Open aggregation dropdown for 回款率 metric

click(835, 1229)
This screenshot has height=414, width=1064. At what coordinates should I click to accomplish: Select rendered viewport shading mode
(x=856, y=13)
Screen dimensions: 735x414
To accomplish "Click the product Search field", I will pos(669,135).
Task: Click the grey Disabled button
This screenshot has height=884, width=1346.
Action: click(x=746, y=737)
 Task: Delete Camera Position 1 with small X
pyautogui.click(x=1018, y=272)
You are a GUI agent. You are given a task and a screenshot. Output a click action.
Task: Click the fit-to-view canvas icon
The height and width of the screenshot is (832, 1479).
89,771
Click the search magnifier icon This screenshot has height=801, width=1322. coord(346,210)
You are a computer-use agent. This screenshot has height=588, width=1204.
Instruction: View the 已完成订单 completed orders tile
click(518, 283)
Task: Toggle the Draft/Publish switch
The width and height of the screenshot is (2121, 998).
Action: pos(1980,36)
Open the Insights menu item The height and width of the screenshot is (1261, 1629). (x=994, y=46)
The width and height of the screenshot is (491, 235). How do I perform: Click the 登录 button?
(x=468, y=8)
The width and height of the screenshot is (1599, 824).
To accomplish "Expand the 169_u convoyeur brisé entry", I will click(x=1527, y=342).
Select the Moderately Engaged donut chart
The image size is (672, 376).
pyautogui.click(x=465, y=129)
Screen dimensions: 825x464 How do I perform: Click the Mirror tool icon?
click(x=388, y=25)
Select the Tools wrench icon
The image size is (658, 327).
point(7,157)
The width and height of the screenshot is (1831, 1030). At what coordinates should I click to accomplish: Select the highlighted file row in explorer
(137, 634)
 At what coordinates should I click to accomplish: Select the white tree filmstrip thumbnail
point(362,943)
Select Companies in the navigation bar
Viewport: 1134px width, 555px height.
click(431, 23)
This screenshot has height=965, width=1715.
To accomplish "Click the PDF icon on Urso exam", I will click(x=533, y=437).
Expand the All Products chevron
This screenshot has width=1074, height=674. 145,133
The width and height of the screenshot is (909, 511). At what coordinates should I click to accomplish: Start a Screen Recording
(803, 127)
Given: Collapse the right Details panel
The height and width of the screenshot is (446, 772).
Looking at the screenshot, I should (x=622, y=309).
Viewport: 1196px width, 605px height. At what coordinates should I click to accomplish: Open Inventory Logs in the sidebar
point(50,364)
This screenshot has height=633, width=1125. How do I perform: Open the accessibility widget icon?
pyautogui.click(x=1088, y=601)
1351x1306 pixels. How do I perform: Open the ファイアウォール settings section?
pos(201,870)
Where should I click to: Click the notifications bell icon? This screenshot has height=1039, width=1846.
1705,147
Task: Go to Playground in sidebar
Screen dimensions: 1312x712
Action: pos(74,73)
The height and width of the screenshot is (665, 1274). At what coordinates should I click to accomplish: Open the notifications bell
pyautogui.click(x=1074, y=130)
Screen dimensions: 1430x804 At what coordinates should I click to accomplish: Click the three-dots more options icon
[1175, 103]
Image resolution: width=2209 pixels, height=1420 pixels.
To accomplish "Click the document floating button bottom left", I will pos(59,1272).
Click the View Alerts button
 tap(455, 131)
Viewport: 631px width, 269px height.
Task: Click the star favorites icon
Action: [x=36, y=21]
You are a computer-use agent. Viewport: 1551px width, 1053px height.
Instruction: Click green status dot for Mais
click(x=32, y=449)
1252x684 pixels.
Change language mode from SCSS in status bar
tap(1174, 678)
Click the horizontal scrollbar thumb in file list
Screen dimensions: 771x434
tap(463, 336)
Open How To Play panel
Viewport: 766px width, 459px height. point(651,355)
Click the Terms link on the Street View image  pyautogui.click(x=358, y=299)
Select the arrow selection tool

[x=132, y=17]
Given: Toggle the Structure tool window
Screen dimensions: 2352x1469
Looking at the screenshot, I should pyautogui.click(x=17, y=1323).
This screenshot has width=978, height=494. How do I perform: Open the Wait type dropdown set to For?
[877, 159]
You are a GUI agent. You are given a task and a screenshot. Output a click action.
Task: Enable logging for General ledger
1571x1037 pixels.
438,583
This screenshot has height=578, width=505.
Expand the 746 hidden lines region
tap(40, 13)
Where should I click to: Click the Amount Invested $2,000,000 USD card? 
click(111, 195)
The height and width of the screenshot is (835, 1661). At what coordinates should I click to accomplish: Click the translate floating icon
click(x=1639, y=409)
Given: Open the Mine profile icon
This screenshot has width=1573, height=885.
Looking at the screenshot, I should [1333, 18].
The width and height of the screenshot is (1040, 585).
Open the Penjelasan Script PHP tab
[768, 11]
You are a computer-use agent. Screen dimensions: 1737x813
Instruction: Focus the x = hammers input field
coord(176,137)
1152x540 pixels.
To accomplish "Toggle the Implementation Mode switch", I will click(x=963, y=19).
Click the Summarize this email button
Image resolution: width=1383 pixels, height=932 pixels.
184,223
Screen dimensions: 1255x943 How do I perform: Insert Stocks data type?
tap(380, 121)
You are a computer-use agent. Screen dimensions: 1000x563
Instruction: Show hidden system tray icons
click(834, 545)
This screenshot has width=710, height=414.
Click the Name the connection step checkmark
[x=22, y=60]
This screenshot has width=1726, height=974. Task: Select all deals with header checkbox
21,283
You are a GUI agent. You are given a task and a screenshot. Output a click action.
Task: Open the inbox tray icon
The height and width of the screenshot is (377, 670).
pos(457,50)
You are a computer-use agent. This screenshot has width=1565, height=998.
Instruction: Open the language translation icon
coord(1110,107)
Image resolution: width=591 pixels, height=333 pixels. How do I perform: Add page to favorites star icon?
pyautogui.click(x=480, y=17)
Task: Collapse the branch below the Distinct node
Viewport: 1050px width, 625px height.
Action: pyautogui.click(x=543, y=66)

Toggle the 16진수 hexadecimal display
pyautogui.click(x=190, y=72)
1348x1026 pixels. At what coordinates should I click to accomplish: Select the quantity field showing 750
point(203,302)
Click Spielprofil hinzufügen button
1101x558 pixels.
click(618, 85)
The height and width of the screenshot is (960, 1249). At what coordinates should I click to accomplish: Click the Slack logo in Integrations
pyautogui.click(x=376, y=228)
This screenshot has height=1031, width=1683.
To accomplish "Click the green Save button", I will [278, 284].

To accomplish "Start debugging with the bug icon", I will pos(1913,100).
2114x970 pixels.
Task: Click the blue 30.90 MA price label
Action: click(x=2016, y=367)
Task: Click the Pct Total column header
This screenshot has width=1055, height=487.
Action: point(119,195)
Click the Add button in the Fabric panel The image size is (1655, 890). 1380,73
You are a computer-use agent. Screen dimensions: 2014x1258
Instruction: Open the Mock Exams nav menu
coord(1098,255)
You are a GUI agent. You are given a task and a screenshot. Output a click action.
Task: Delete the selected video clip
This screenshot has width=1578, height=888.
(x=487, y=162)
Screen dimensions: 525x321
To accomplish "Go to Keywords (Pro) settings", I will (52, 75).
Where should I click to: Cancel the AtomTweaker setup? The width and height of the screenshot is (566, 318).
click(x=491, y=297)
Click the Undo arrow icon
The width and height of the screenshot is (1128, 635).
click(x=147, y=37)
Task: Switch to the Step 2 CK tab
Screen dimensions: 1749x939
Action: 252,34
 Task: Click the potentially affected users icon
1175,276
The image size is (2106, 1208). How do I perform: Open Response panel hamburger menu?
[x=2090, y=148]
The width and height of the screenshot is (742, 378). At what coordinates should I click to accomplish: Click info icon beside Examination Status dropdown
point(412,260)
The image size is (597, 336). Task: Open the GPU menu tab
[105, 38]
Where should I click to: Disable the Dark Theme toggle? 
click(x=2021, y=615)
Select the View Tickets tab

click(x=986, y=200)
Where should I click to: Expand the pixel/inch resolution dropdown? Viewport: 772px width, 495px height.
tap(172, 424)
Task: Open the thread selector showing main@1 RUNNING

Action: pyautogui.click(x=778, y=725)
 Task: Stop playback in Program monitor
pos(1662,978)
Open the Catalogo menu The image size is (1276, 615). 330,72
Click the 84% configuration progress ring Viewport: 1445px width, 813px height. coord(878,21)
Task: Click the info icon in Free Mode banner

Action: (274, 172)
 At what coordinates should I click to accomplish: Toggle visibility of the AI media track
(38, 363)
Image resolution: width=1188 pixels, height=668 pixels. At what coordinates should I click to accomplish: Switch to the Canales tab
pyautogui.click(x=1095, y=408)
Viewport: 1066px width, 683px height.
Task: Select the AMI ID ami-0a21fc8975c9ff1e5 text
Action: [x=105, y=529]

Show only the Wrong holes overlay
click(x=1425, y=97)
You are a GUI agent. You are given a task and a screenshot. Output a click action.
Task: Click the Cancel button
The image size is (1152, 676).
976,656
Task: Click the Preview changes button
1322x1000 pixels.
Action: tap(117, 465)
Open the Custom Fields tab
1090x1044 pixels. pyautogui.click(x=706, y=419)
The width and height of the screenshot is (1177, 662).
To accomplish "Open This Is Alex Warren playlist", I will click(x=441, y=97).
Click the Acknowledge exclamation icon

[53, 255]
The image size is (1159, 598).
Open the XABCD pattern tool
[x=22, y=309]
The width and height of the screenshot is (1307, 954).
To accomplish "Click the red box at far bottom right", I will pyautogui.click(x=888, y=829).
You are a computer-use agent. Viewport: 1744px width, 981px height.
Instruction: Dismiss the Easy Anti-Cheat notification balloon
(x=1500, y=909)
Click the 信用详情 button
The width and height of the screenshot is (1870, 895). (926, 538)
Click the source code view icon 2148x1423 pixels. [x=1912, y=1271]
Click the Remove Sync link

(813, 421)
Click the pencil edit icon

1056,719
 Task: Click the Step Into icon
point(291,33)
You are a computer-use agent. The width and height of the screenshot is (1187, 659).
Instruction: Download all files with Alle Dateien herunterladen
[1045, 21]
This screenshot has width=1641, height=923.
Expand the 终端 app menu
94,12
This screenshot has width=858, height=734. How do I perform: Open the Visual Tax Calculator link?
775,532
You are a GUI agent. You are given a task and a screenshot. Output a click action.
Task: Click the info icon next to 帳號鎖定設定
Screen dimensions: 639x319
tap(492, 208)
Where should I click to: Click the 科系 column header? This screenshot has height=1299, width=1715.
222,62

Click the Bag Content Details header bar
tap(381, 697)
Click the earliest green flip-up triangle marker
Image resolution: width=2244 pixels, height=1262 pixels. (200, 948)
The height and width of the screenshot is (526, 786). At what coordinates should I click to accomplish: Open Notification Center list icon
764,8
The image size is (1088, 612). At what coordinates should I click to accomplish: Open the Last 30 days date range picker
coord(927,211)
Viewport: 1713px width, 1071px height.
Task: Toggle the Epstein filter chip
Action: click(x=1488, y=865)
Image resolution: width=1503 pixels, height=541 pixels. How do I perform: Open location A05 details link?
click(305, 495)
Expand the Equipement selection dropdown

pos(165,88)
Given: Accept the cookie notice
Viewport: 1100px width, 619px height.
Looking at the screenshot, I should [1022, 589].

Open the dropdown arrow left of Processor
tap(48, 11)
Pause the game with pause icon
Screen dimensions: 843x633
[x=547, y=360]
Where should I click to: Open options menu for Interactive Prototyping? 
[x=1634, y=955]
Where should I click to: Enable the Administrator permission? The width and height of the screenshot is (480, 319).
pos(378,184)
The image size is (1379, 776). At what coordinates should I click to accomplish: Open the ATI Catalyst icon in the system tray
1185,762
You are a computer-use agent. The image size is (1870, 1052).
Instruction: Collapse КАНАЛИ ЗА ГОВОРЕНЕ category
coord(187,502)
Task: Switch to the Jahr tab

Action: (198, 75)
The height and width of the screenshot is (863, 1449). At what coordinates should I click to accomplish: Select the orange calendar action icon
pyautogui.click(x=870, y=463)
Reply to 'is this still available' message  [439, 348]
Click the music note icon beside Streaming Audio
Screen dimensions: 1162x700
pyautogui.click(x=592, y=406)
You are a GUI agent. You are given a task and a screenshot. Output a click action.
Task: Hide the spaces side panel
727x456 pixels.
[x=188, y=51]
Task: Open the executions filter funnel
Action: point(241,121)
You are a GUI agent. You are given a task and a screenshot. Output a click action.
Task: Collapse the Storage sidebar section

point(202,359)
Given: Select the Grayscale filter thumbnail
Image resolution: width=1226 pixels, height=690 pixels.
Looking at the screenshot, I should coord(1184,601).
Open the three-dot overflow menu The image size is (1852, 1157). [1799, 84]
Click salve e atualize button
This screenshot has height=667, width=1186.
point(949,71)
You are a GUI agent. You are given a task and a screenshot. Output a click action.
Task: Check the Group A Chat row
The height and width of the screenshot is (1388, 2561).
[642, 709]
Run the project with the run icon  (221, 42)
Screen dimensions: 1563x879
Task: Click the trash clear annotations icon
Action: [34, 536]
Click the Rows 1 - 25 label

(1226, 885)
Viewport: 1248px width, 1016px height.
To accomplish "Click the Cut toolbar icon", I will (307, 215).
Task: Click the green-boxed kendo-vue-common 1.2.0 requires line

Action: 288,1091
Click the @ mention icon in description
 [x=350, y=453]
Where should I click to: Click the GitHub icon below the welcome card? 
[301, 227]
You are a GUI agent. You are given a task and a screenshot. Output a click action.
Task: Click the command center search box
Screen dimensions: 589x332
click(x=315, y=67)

* * *

• **PROBLEM DETAILS**
Copy out each line of the listing that holds "computer".

• **RESULT BELOW**
You are a computer-use agent. This screenshot has height=588, width=1204.
You are a computer-use agent. Viewport: 1551px width, 1053px height.
You are a computer-use agent. Screen dimensions: 1737x813
You are a computer-use agent. Screen dimensions: 1000x563
You are a computer-use agent. This screenshot has width=1565, height=998.
You are a computer-use agent. Screen dimensions: 2014x1258
You are a computer-use agent. Viewport: 1744px width, 981px height.
You are a computer-use agent. The width and height of the screenshot is (1187, 659).
You are a computer-use agent. The image size is (1870, 1052).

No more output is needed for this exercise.